Stored records
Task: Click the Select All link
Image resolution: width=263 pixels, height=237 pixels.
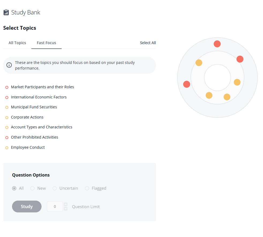Action: [148, 43]
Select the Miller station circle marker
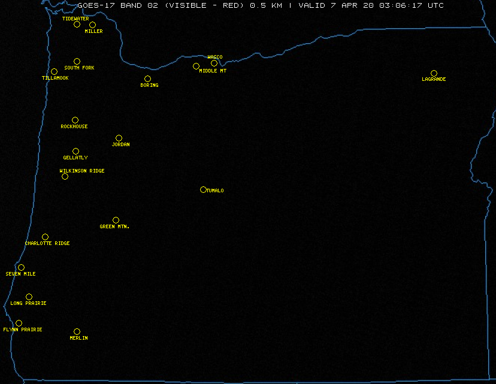The image size is (496, 384). [x=92, y=25]
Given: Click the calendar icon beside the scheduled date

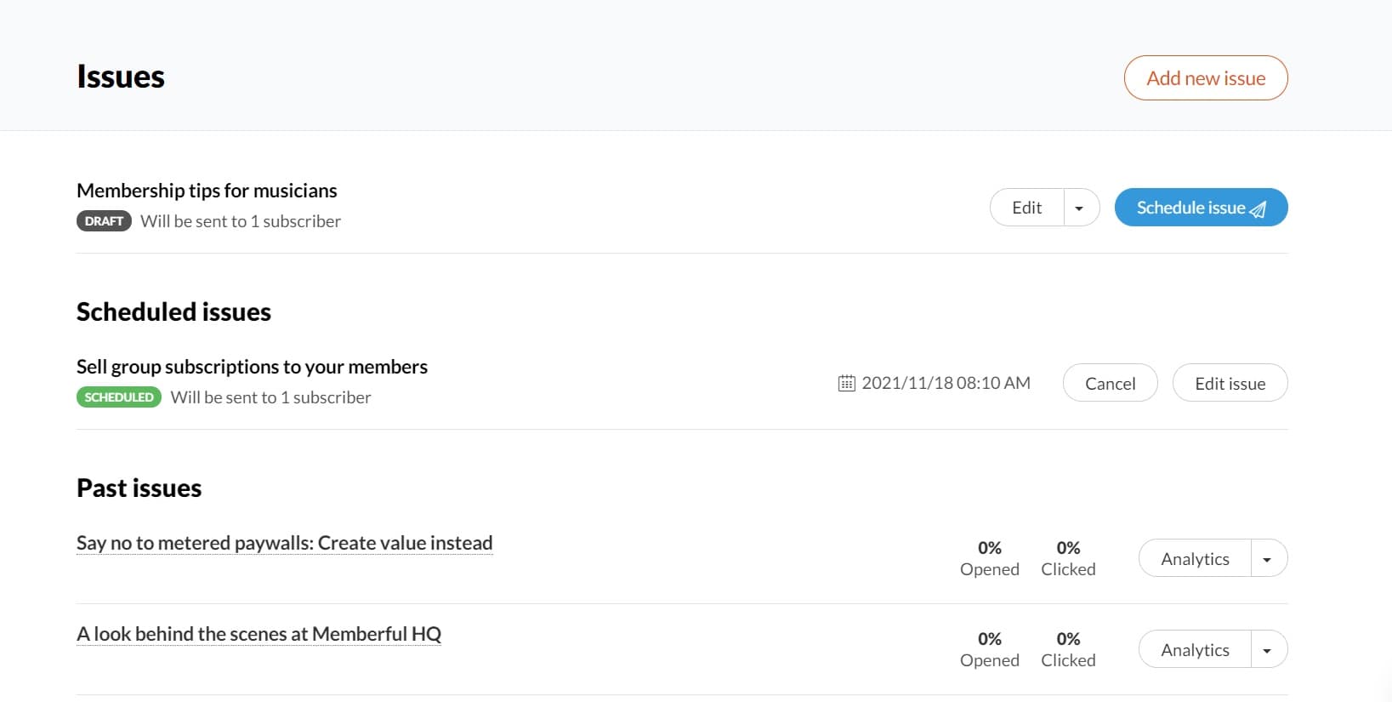Looking at the screenshot, I should coord(846,383).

* Problem description: Every line of the records above must reappear exactly, though the pictures must not.

* Expected output:
Task: Click the Select All link
Image resolution: width=263 pixels, height=237 pixels.
Action: [148, 43]
Select the Miller station circle marker
The image size is (496, 384). [x=92, y=25]
Given: Click the calendar icon beside the scheduled date

Looking at the screenshot, I should coord(846,383).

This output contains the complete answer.